Но в то время, когда талант одних артистов находил себе благодарнейшую пищу в пьесах Островского, рос и мужал вместе с дарованием драматурга, таланты других бледнели и обнаруживали свое сравнительно мелкое, поверхностное содержание. Островский давал образцы глубокого жизненного комизма, требовал от исполнителей вдумчивого психологического анализа, в его пьесах нельзя было ограничиться смехотворными словечками и забавными сценическими фокусами, – требовалось изучить натуру человека и воспроизвести ее разносторонне и художественно. Актеры, подобные Садовскому, смогли справиться с высокой задачей, – другим комическим актерам пришлось невольно умалиться и даже отчасти стушеваться пред новым жанром “высокой комедии”.

Такая участь постигла Живокини.

Артист был неподражаем в смехотворных сценических пустяках, превосходно играл роль старинных шутов, не стеснялся текстом пьес, свободно вставлял монологи и реплики собственного сочинения, вступал даже в непосредственный разговор с публикой. Проделывая все это с большим успехом, Живокини доходил даже до передразнивания инструментов из оркестра, до укоризн музыкантам. И все это публика слушала и воспринимала с благодарностью. У Живокини были и подражатели, и соревнователи среди товарищей. Для них пьесы Островского представляли часто непреодолимые трудности. Во всякой роли Живокини непременно старался сыграть возможно забавнее, во что бы то ни стало посмешить приказчиков из Ножовой линии, выйти на сцену в самом смехотворном костюме и гриме… Все это совершенно не отвечало ни намерениям драматурга, ни характерам его героев, – и Живокини пришлось примириться со своей неприспособленностью к новому репертуару.
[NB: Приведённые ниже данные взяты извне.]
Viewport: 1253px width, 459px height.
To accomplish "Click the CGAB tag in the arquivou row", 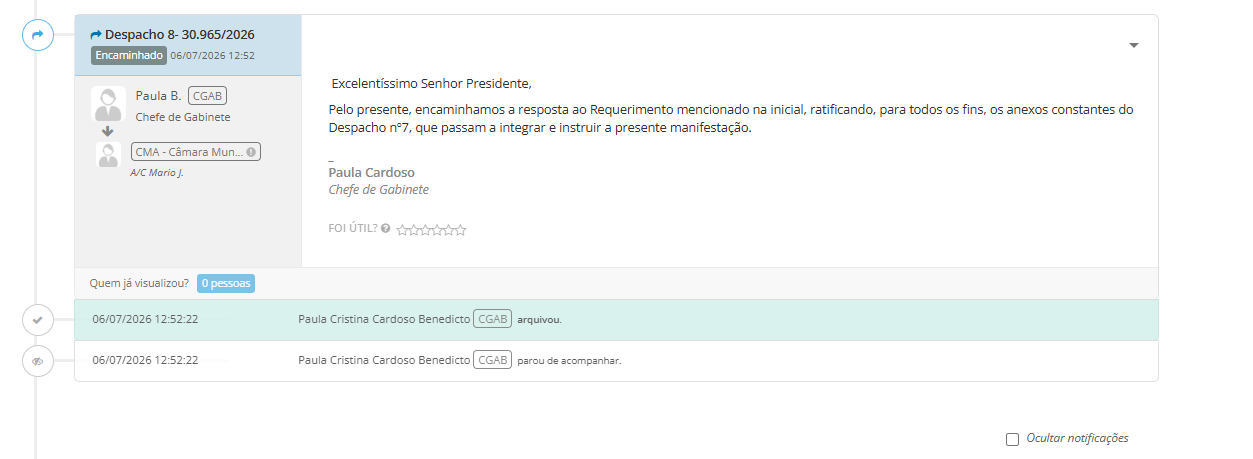I will point(493,319).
Но всевозможные недоразумения с актерами не могли сами по себе причинить большого ущерба ни таланту, ни славе Островского. Драматург с первых же шагов встретил отзывчивую публику именно в той среде, к которой направлял свое обличительное и поучительное слово. Рассказанные нами эпизоды имели большое общественное значение. Они показывали, чего может достигнуть театр на пути нового художественного направления, привлекая к себе не только исключительно культурных зрителей. Островский приобретал в полном смысле народную и завидную славу, под влиянием его таланта театр вырастал в учреждение просветительное, первобытная публика начинала понимать смысл писательской деятельности и привыкала смотреть на театр другими глазами, – иначе, чем внушали таланты, подобные Живокини.

Благоприятствовало Островскому и настроение критики. Многие московские западники с самого начала признали его выдающееся дарование, вскоре – с 1858 года – Островский стал сотрудником главного западнического журнала, “Современник”, а несколько лет спустя явились знаменитые статьи Добролюбова: Островский мог считать себя писателем, признанным всеми современными ему литературными течениями.

Больше всего огорчений драматургу пришлось претерпеть от официальных учреждений: театральной дирекции и цензуры, – и дирекции в этом отношении следует даже отдать преимущество перед цензурным ведомством.